> **ABOUT THIS TASK**
Word for word, copy the records that follow.

> **SUPPLIED MATERIAL**
== Segment start ==

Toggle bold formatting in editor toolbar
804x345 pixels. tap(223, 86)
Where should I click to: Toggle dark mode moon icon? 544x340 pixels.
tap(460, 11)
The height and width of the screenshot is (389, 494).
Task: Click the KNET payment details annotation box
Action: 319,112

== Segment end ==

> **REPLY**
Toggle bold formatting in editor toolbar
804x345 pixels. tap(223, 86)
Where should I click to: Toggle dark mode moon icon? 544x340 pixels.
tap(460, 11)
The height and width of the screenshot is (389, 494).
Task: Click the KNET payment details annotation box
Action: 319,112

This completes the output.